22. The apparatus of claim 1, further comprising: a power source comprising one or more of: a charging holding device including at least one of a battery or a capacitor, a mountable power source connectable to an external power supply, or a wireless power receiver module to generate electrical current from wireless transmissions received by the wireless power receiver module with the wireless transmissions comprising one or more of: RF transmissions, or optical radiation.

23. A method comprising: establishing a communication link between circuitry, included in a contact lens fitted on an eye of a patient, and a first sensor configured to sense electrical activity produced by nerve tissue located proximate to the contact lens; receiving from the first sensor electrical activity signals associated with the electrical activity produced by nerve tissue; and causing activation of a first stimulator to trigger a response in a body of the patient based, at least in part, on the electrical activity signals received from the first sensor.

24. The method of claim 23, wherein causing activation of the first stimulator to trigger the response in the body of the patient comprises: triggering electrical stimulation directed at one or more nerves in the body of the patient in response to a determination that the sensed electrical activity is abnormal.

25. The method of claim 23, further comprising: determining whether the electrical activity signals are abnormal; and in response to a determination that the electrical activity signals are abnormal, generating modulating control signals to modulate electrical stimulation signals producible by the first stimulator, the generated electrical stimulation signals applied to one or more tissue areas of the patient to reduce or impede abnormal electrical activity behavior produced by the nerve tissue.

26. The method of claim 25, wherein the electrical activity signals are representative of measured electrical activity waveforms generated due to nerve firing by at least one nerve; wherein determining whether the electrical activity signals are abnormal comprises comparing the measured electrical activity waveforms to pre-stored baseline data representative of electrical activity waveforms; and wherein generating the modulating control signals comprises generating the modulating control signals that cause the first stimulator to generate modulating electrical stimulation signals applied to the one or more tissue areas to cause the at least one nerve or related parts of the at least one nerve to vary resultant electrical activity waveforms such that differences between the resultant electrical activity waveforms and at least one baseline waveform is reduced or impeded.

27. The method of claim 26, wherein the pre-stored baseline data representative of the electrical activity waveforms comprise comprises one or more of: a normal electrical activity waveform for a particular nerve, or a disease-caused electrical activity waveform for the particular nerve when a person is suffering from a particular irregular medical condition.

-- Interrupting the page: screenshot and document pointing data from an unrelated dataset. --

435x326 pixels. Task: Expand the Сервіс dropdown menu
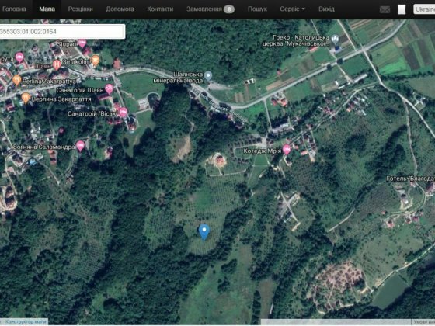pyautogui.click(x=292, y=9)
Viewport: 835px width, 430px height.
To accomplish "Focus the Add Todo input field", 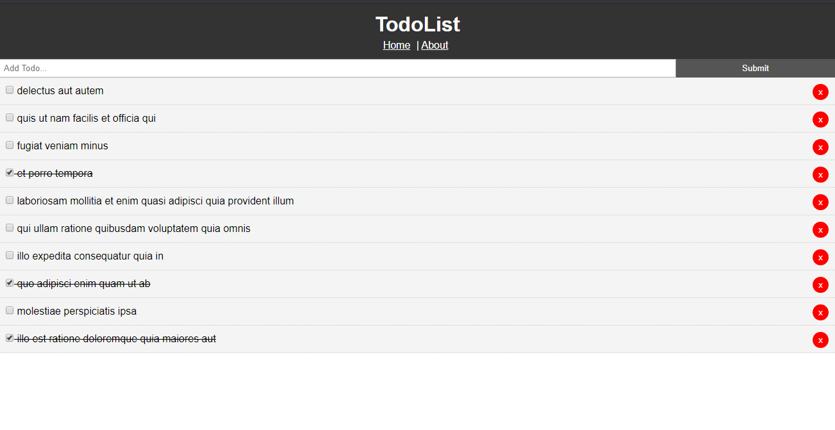I will (338, 68).
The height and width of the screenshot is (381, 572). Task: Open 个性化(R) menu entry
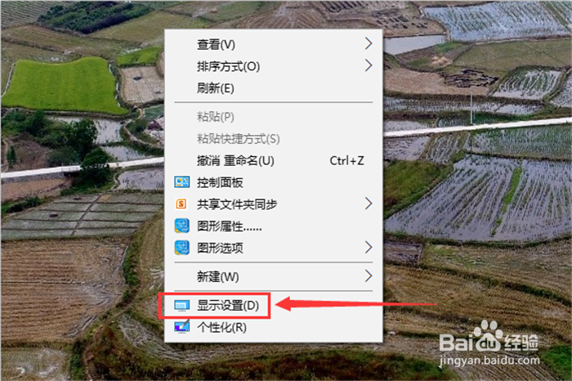[273, 327]
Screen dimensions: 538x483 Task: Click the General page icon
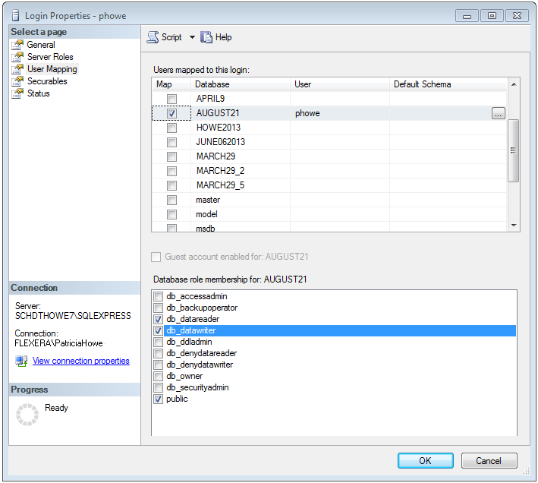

28. The method of claim 26, wherein generating the modulating control signals comprises: continually varying the generated modulating control signals responsive to variations in the measured electrical activity waveforms resulting from earlier modulating control signals.

29. The method of claim 23, further comprising: determining a medical condition that the patient is suffering from based on the sensed electrical activity produced by the nerve tissue; and determining one or more of: severity of the medical condition, or treatment and prognosis of the medical condition.

30. (canceled)

31. (canceled)

32. (canceled)

33. A device comprising: a contact lens fittable on an eye of a patient; and circuitry included with the contact lens to: establish a communication link between the circuitry and a first sensor configured to sense electrical activity produced by nerve tissue located proximate to the contact lens; receive from the first sensor electrical activity signals associated with the electrical activity produced by nerve tissue; and cause activation of a first stimulator to trigger a response in a body of the patient based, at least in part, on the electrical activity signals received from the first sensor.

34. The device of claim 33, further comprising: one or more of: the first sensor, or the first stimulator.